→ **WHAT TO PRODUCE**
Take the data below and extract the lines from the one with "Task: Click the magenta" to the one with "You are a computer-use agent. The image", inclusive, exactly as written.
━━━━━━━━━━━━━━━━
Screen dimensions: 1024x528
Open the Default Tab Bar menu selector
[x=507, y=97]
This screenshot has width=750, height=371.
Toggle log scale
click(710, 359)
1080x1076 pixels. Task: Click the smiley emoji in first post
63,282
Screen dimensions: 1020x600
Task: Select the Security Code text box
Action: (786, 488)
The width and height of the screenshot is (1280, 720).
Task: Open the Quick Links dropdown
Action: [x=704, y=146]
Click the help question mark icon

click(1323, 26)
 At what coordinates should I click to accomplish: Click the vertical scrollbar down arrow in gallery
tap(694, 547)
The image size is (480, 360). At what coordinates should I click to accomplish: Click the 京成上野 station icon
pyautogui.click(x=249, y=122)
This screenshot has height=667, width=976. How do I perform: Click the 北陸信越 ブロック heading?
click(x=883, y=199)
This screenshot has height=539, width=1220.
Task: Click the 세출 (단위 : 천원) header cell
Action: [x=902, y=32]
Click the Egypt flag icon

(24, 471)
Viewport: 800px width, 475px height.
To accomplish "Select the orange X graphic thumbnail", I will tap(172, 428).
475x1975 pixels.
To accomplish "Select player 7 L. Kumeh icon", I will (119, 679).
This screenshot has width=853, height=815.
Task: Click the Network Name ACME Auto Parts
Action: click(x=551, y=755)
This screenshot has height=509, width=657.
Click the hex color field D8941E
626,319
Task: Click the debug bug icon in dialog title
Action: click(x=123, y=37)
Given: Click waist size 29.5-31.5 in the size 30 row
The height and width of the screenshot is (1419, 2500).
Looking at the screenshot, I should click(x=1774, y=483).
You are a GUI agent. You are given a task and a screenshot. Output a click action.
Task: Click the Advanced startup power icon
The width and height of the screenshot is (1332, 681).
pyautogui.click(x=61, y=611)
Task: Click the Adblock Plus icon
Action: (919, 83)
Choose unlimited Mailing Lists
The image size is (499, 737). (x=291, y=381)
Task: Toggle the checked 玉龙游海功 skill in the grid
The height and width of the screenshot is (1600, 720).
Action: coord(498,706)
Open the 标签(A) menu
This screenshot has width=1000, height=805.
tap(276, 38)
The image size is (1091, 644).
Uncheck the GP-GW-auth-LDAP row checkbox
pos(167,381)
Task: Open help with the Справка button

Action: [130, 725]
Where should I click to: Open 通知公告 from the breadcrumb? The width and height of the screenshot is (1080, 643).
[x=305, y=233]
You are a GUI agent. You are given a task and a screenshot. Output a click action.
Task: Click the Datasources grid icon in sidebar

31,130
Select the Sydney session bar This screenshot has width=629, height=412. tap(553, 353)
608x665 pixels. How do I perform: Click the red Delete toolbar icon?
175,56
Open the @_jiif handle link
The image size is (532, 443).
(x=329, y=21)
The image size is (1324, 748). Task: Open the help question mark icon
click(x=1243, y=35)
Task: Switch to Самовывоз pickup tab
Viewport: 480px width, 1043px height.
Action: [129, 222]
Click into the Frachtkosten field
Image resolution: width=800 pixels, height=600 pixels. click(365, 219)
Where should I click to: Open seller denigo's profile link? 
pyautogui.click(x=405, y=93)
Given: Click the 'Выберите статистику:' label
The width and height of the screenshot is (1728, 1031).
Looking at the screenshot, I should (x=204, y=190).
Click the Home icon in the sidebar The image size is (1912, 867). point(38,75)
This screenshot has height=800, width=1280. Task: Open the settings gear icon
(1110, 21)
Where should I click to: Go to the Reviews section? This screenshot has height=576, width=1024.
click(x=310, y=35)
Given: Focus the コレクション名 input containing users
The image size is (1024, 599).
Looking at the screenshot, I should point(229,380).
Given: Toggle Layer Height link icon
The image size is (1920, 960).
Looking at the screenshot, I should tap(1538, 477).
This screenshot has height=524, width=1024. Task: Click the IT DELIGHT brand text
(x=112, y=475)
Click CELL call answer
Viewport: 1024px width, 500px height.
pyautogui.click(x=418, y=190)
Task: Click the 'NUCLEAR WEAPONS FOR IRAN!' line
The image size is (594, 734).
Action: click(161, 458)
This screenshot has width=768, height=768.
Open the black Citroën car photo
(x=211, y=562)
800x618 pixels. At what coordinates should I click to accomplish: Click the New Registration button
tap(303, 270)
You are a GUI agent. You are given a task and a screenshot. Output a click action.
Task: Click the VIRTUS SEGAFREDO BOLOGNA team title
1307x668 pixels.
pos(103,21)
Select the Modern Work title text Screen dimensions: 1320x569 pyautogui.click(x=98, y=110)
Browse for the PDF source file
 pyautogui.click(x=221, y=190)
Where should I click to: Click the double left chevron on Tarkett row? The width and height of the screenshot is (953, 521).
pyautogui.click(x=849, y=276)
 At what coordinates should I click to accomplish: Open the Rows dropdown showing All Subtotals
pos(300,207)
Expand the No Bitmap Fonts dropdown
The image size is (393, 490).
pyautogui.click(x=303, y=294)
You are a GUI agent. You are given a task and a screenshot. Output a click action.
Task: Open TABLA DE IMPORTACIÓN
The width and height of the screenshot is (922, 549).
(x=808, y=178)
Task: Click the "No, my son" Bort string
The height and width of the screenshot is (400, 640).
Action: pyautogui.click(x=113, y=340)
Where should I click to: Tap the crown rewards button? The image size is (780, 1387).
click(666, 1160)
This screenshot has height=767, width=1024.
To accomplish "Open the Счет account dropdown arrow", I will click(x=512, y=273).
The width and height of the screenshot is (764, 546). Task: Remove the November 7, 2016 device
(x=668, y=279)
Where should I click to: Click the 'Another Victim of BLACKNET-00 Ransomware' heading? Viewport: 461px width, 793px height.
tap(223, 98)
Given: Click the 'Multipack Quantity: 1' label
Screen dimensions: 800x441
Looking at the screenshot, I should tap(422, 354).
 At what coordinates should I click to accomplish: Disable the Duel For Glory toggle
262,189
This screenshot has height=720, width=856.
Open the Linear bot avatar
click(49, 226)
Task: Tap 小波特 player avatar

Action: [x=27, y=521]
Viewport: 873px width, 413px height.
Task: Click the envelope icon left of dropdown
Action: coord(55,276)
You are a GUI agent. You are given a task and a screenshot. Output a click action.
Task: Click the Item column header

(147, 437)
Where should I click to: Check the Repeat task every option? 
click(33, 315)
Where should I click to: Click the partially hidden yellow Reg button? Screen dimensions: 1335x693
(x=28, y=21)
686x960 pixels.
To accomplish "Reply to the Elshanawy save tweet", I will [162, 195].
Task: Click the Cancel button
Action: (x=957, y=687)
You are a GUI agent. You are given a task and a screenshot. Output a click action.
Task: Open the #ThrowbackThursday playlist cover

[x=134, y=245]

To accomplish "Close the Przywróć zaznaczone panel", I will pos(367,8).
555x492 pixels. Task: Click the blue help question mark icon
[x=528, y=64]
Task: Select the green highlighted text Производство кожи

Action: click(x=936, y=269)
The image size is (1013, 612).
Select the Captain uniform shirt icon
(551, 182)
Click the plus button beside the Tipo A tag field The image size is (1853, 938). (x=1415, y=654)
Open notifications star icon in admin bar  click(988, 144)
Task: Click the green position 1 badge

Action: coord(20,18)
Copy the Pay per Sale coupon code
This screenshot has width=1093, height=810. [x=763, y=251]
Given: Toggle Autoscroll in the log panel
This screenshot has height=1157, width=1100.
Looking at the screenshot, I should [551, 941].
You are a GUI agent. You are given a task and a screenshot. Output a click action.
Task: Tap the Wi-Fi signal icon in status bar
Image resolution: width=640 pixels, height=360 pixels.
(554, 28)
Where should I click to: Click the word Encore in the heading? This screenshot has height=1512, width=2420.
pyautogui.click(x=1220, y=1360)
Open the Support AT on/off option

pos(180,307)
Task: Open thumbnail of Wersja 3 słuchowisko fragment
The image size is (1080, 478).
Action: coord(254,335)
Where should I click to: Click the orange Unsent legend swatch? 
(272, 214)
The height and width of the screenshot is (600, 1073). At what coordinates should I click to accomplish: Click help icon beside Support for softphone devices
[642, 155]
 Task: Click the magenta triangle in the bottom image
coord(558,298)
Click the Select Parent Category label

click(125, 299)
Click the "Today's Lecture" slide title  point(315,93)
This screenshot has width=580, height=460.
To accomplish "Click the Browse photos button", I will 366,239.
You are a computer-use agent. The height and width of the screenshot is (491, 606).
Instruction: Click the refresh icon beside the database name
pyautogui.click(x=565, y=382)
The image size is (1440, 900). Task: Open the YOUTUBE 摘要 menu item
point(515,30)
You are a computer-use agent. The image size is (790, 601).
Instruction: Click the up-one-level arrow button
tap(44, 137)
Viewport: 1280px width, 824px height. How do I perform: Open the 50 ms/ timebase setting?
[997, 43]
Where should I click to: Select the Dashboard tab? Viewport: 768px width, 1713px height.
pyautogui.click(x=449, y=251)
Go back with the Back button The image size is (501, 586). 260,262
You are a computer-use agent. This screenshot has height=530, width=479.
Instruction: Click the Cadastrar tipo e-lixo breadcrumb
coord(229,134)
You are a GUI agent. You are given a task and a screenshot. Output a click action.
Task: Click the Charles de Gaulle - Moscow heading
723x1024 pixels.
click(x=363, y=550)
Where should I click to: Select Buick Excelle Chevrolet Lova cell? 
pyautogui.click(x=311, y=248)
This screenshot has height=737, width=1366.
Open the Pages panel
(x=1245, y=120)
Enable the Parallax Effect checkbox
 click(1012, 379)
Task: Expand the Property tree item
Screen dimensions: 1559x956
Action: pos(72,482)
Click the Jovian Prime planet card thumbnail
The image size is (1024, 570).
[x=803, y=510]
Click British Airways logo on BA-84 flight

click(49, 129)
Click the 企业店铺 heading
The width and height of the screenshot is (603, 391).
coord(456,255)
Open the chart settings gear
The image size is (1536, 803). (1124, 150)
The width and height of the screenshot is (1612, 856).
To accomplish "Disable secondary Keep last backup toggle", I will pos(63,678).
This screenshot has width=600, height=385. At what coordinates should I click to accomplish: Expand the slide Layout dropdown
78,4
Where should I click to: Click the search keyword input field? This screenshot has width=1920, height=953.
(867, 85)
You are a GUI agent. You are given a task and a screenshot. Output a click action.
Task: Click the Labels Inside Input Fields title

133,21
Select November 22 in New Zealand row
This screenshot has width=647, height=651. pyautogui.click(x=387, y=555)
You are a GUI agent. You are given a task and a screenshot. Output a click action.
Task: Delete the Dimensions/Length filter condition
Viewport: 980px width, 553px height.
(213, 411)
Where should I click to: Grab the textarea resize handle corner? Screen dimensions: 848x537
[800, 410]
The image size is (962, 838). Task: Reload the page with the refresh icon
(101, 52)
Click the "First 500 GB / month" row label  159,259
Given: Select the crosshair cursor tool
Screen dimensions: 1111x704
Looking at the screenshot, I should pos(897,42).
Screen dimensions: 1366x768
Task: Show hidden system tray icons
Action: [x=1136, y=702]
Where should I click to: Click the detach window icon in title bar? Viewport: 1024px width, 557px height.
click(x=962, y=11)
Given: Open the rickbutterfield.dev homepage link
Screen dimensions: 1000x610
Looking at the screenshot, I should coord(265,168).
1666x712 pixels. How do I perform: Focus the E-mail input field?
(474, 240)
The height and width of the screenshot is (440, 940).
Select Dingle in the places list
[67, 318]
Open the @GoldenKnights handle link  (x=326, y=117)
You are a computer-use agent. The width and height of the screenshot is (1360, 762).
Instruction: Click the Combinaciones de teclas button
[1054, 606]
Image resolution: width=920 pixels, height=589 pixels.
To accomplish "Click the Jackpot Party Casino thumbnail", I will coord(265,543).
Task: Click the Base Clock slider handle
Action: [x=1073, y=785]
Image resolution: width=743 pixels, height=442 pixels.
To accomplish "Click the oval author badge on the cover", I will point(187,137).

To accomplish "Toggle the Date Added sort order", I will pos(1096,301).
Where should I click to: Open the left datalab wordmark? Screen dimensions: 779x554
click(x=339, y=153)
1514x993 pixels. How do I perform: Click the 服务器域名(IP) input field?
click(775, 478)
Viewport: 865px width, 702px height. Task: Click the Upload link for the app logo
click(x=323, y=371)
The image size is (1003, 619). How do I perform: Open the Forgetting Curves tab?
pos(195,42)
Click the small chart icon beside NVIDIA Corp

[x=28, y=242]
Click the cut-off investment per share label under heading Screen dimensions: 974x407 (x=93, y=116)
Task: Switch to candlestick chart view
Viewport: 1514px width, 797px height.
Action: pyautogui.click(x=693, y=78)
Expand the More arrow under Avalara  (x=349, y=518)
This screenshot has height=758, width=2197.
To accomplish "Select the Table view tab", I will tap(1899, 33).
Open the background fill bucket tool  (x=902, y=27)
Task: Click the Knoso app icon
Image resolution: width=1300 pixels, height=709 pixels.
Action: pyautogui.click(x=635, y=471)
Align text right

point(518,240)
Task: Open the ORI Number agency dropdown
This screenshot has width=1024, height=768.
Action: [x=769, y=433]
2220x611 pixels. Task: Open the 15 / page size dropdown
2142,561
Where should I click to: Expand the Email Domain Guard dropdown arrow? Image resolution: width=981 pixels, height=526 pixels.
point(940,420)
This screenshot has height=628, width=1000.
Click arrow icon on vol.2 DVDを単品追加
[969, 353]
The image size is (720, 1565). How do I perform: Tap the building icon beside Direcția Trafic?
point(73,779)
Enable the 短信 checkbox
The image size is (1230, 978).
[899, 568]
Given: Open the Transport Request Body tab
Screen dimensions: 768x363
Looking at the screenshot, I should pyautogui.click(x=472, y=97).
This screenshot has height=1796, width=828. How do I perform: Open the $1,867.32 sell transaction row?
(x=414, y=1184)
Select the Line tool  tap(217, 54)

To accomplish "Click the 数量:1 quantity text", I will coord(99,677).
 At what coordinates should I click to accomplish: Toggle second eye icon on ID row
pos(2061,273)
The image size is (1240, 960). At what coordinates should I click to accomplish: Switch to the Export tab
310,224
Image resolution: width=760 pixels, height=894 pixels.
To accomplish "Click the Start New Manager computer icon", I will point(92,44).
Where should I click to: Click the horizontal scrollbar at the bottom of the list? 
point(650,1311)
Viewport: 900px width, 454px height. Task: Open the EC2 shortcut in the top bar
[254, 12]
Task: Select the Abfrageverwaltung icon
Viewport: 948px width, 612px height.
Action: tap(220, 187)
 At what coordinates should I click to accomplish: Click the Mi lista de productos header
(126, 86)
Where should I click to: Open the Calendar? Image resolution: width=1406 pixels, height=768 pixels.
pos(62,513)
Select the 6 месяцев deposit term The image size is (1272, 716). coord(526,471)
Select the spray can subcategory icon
━━━━━━━━━━━━━━━━
→ **COMPLETED EXERCISE**
 Task: Click the magenta triangle in the bottom image
coord(558,298)
Click the Select Parent Category label

click(125, 299)
Click the "Today's Lecture" slide title  point(315,93)
This screenshot has width=580, height=460.
To accomplish "Click the Browse photos button", I will 366,239.
You are a computer-use agent. The height and width of the screenshot is (491, 606).
Instruction: Click the refresh icon beside the database name
pyautogui.click(x=565, y=382)
The image size is (1440, 900). Task: Open the YOUTUBE 摘要 menu item
point(515,30)
You are a computer-use agent. The image size is (790, 601).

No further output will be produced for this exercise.